地「夢の伏見の宮はじめ。其代を今に顕はして。
二人「磨き添へたる玉殿に。
地「今の翁の。
二人「立つと見れば。
地「天より金色の光りさして。此庭に満ち〳〵て。伏見の里の。あれまくも惜しと思ふ故。又宮作り改めたり。我は伏見の翁なるが。御代を守り申すなり。君は千代ませ千代ませと。申し捨てゝ失せにけりや。申し捨てゝ失せにけり。(中入)
ワキ歌「受くるや神の御心を。〳〵。白木綿花の色々に。神楽の鼓声すみて。月も異なる今宵かな。〳〵。
後ジテ「あら有難の宮作りや。我をば誰とか思ふ。御代を守りの聖賢には。伏見の翁と顕はれ。神道にては伊勢の海。阿古根の浦に宮居して。古今妙文の詠をのべん。かざはへの神とは我事なり。

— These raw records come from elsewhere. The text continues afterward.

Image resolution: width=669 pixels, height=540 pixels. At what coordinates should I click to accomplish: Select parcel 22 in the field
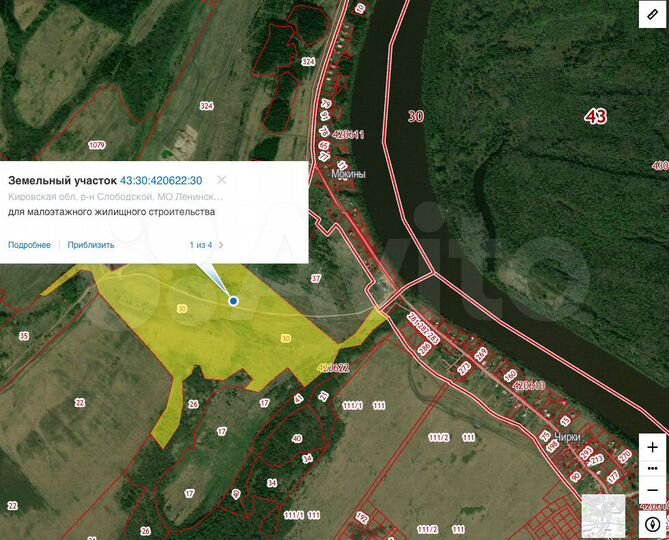click(80, 403)
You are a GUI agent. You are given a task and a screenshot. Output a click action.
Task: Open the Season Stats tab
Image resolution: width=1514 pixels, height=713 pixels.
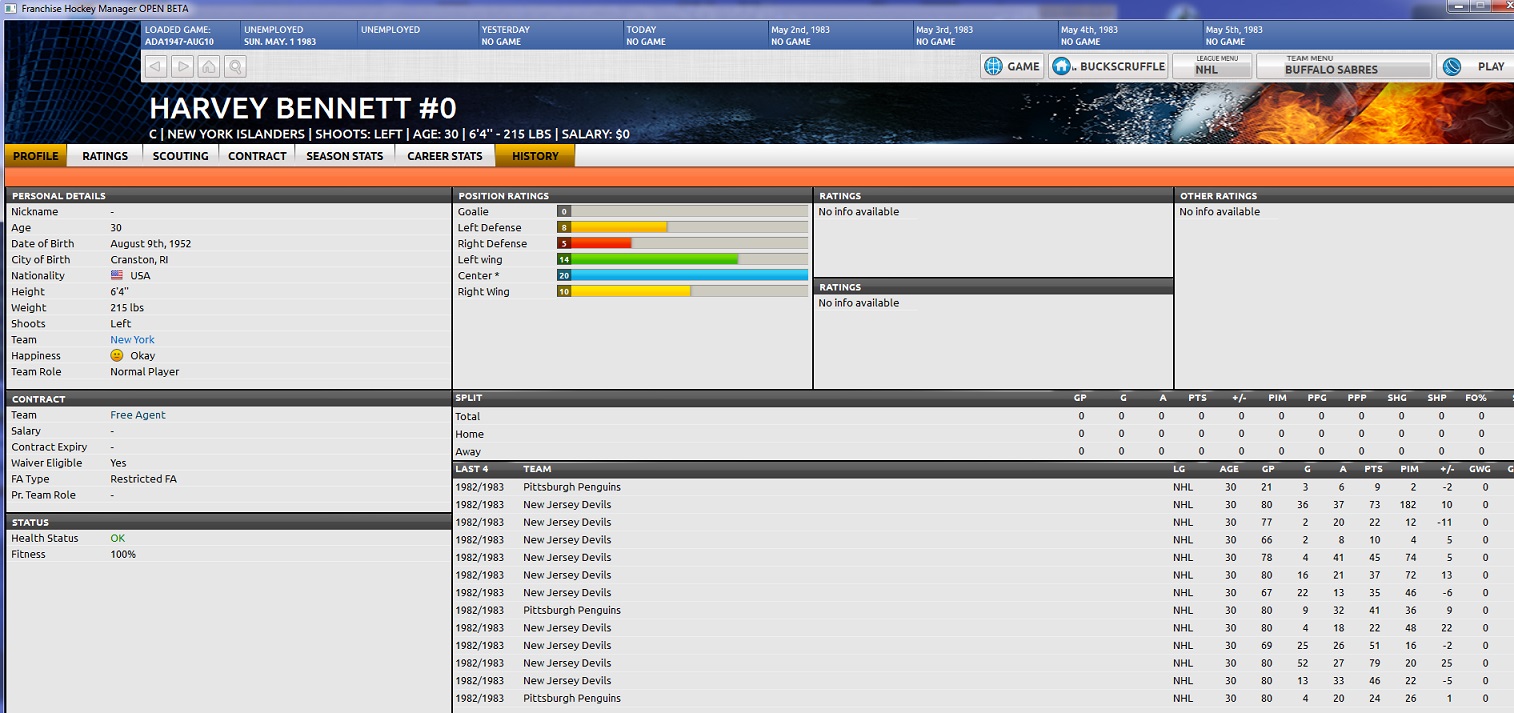click(x=344, y=156)
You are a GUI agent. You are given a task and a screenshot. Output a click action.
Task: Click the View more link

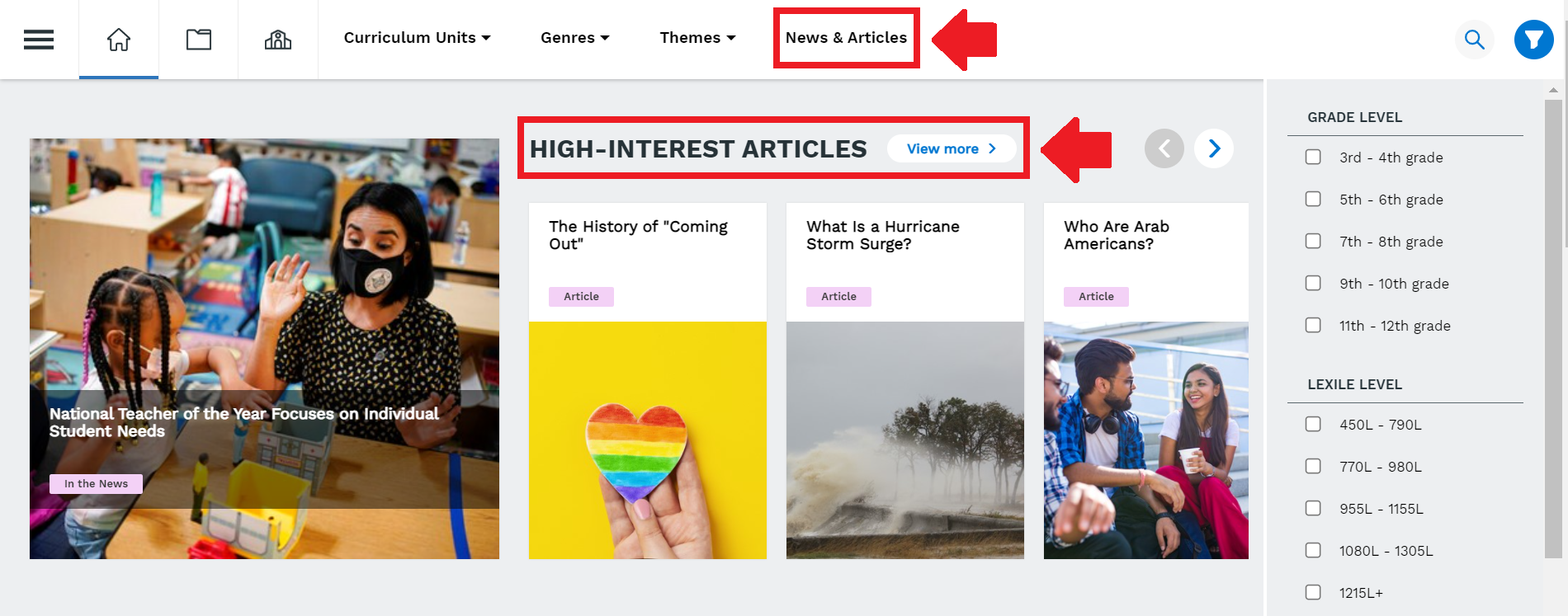tap(952, 148)
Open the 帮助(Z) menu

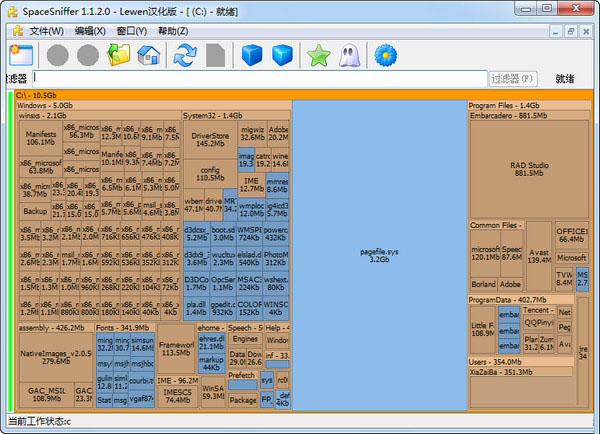(x=172, y=31)
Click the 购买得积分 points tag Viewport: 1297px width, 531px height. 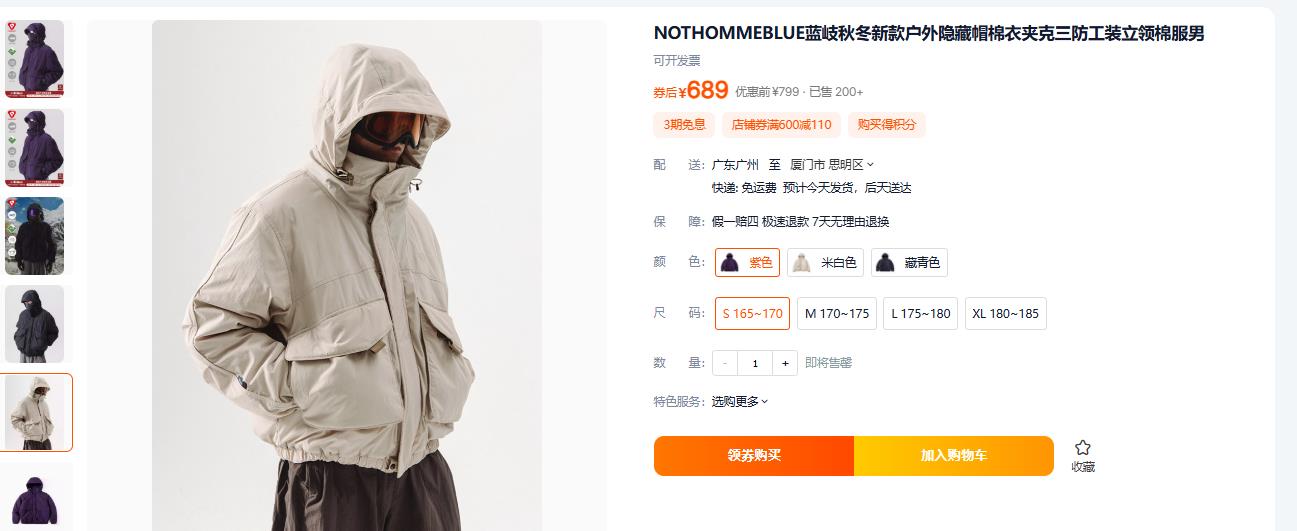887,125
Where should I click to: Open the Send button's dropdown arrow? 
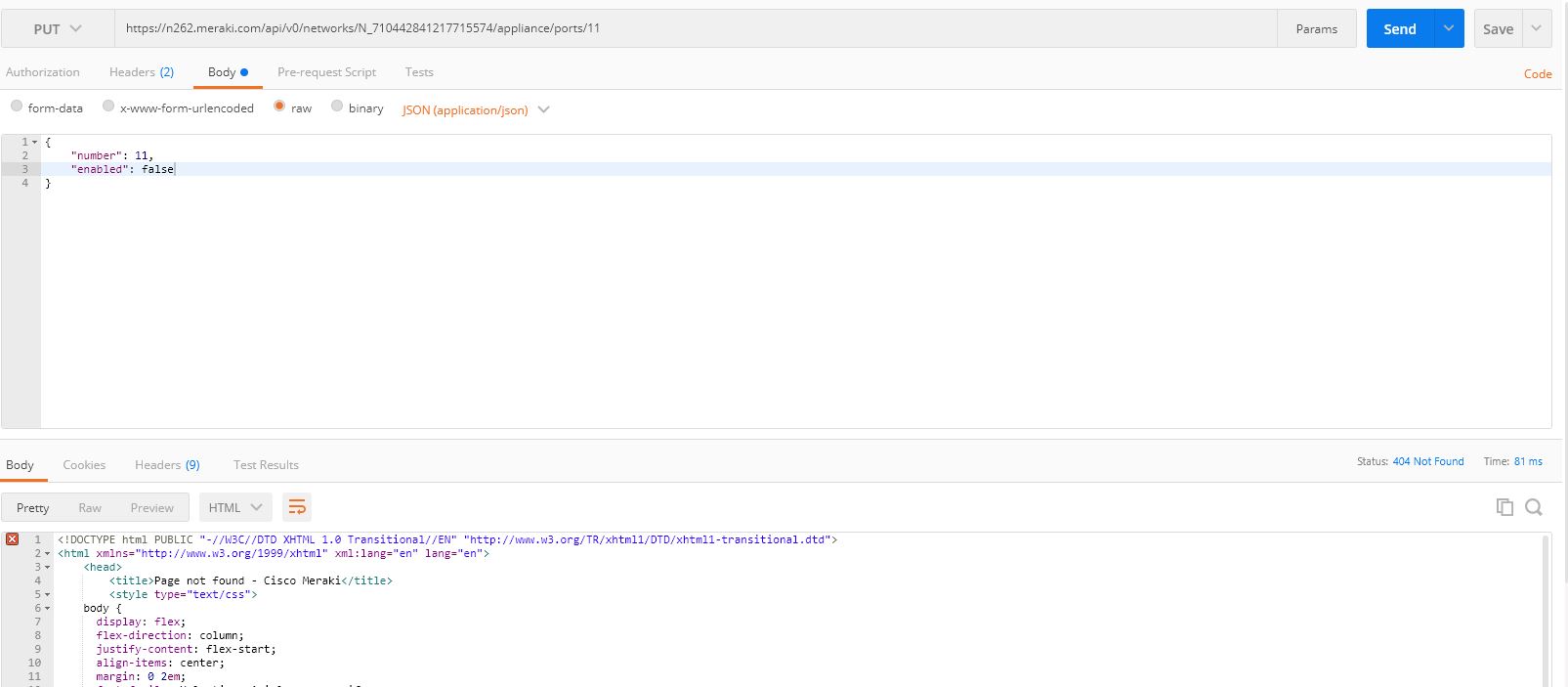click(x=1448, y=28)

地「実に有難や今宵しも。空晴れ雲も収まりて。明々とある夜神楽に。
シテ「焚くや庭火も照り添ひて。重なる霜の木綿畳。
地「満てるや花も村菊の。
シテ「紫の雪。
地「緑の空の。
シテ「月澄むや伏見の沢の秋の水。
地「竹田も見えて稲葉の雲の。
シテ「深草の野べ稲荷山の。
地「紅葉の秋も柳桜の。花の都は曇りもなく。見えたり〳〵や。平安城のおもしろや。
ロンギ地「早曙の天の戸に。光りを添へて有明の。月澄み渡るめでたさよ。
シテ「もとよりも。我代は経なん菅原や。〳〵。伏見の里を守らんと。又此山に顕はれ。伏見の翁なるとかや。
地「実に有難き神の代の。昔を今にかへすなる。
シテ「其海原の波の露。
地「こりかたまりし種なれや。
シテ「今もゆるがぬ秋津根の。
地「其神の代の。
シテ「物語り。
地「伊奘諾伊奘冊の。岩枕に臥して。見出だしたりし故に。伏見と此国を。名づけそめられし神の代の。跡明らかに今まで。天下泰平の政事。絶えぬ伏見の翁草の。雪を廻らすや舞の袖。万歳の御代にかへらん。〳〵。